Fiscal Year 2003 was a busy and fulfilling year for the Office of the Controller. We were able to support the Institute's needs and increase our level of service. The year's excellent results are due to all the Controller's Office employees who worked together to accomplish our goals. The following sections describe some of the year's highlights.


Two major extensions to the SAP system—SAP Human Resources/Payroll and the MIT Lincoln Laboratory Enterprise Resource Planning (ERP)/SAP project—made significant steps towards completion in FY2003. Specification and configuration of the SAP pension payroll module was substantially completed during 2003, with parallel testing scheduled to begin in September 2003 and cutover to the new SAP pension payroll system on January 1, 2004. Late in 2003, a Business Process Redesign Team was launched to plan and facilitate the review of current payroll business processes and the development of recommendations for future processes.

Lincoln Laboratory has been partnering with campus over the past several years in the implementation of SAP as the Laboratory's ERP solution, starting with accounting and finance and property functions. Project teams, timelines, team structures, known impacts and roles have been discussed and selected. Accounting and Finance (including HR/Payroll and Property conversions) have been initially selected from the Lincoln Fiscal Office functional areas for development. Payroll will use its current legacy system with input from Lincoln Laboratory SAP CATS (Cross-Application Timesheet System) and feeds from the Payroll legacy system into Lincoln Laboratory SAP distribution as an interim step until there is a full SAP implementation of campus payroll.

As required, system changes were made to Lincoln Laboratory's legacy financial systems to support Laboratory operations in a number of areas including Accounts Payable, General Ledger, Property, Travel, Purchasing and LINEIS, the Lincoln Executive Information System.

The Controller's Office collaborated extensively with other central units and department, lab, and center staff in a significant update to the SAP financial accounting system in April 2003. This upgrade, which included both infrastructure improvements not visible to users as well as substantial improvements to the web interface to SAP, increased the overall utility of SAP to the MIT community as well as its sustainability for future growth.

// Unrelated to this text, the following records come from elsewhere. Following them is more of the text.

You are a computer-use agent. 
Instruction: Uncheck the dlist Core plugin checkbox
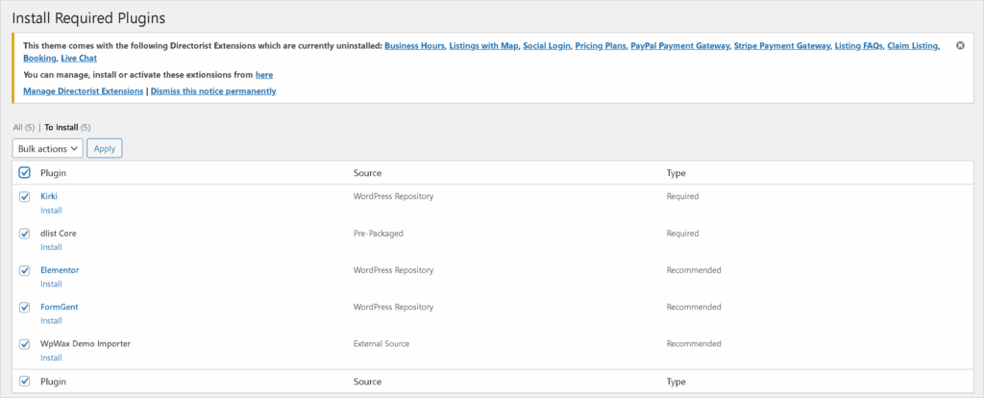25,233
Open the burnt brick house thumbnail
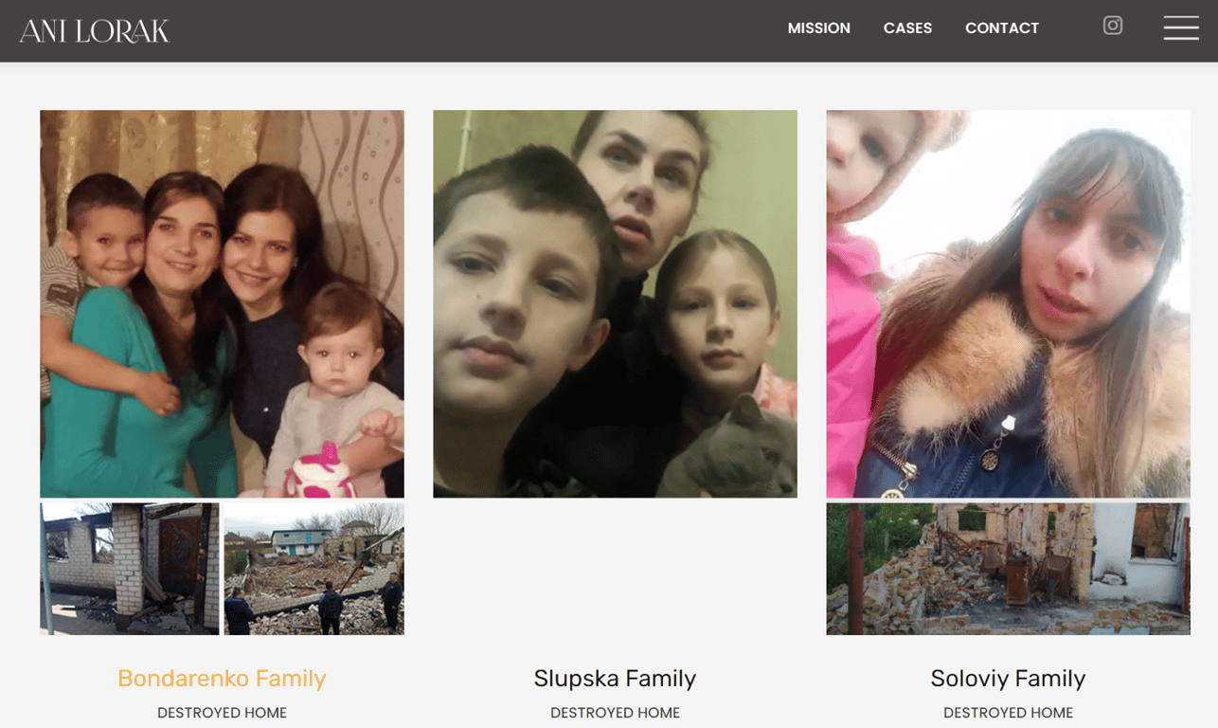This screenshot has height=728, width=1218. tap(130, 569)
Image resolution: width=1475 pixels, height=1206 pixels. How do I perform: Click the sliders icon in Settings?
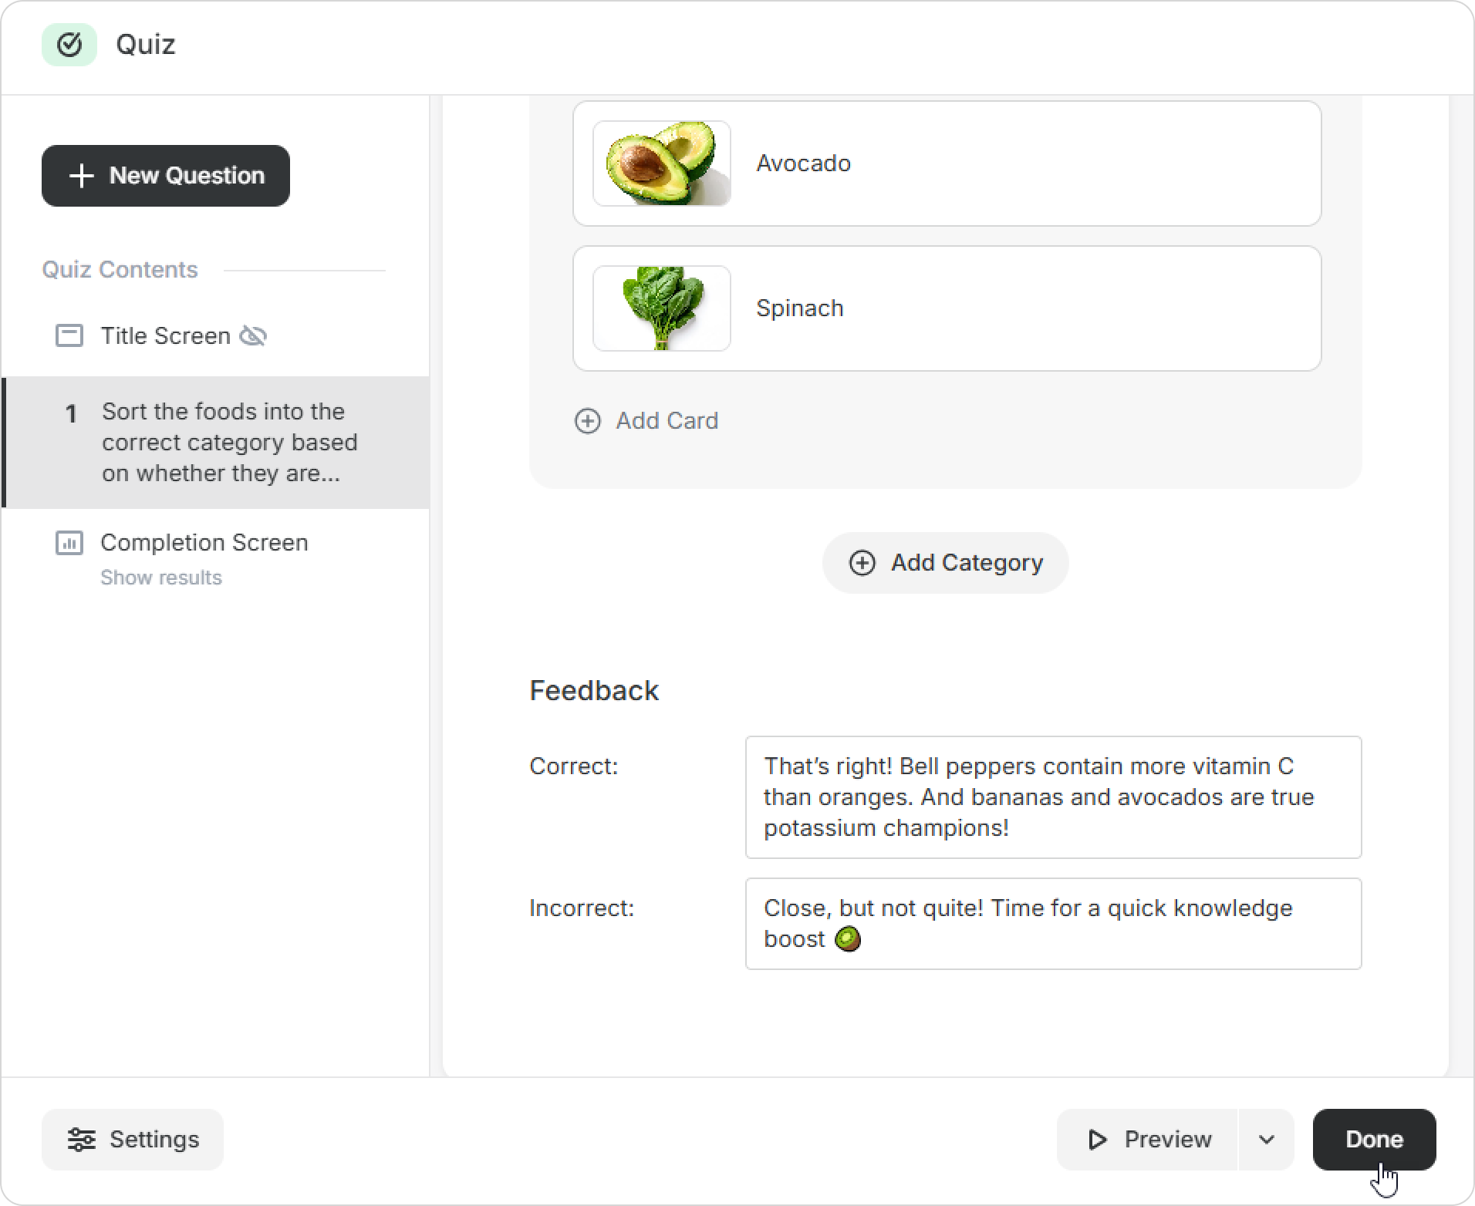click(x=81, y=1140)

Other improvements to SAP included a new sponsored billing program that permits monthly bills to be processed five times faster than before, speeding the mailing of invoices and the collection of funds, and the addition of three new suppliers (Dell Computers; WW Grainger for maintenance, repair, and operating supplies; and Minuteman Press for letterhead) to the ECAT Electronic Catalog procurement system. The Travel Office began a pilot test with selected DLCs of online airfare booking via the Expedia travel web site. Accounts Payable contracted with Clareon Systems to begin paying vendors via electronic funds transfer instead of paper checks, streamlining the payables process. To date, 400 of MIT's suppliers have signed on to the Clareon wire payment service. Accounts Payable also switched to a web service provided by Fleet Bank for doing wire transfers, which is much faster than the previous method.

In the merchant services area (electronic commerce sales), the process of setting up a merchant was simplified by using a swipe through a computer rather than the use of a separate card reader. As this process is rolled out to more organizations on campus wishing to sell via a credit card, we should see a reduction of cash usage on campus.

return to top


The quarterly reporting process, a collaboration between the Controller's Office and the Budget Office, continued in FY2003 with improvements in timeliness and supporting schedules. The result is an earlier and greater understanding of the Institute's financial position and results, a more standardized closing process, and an alignment of financial information for senior management, the Auditing Committee, and the Corporation.

Also in the reporting area, the Controller's Office collaborated with the Treasurer's Office to review documentation for endowment gifts and to improve a database describing the restrictions placed on the use of income from endowments by donors. The resulting product, a database that can be used to test the use of restricted income, and a set of notebooks with clearly labeled and organized documentation to allow for easier research, will be extremely useful to the Institute currently and in the years ahead.

The Controller's Office reporting group also worked with Human Resources, Budget, and Audit to develop reports to show salary expenses associated with headcount, information not previously available to the Institute as a whole. This report is extremely useful both to the Auditing Committee and the Compensation Committee.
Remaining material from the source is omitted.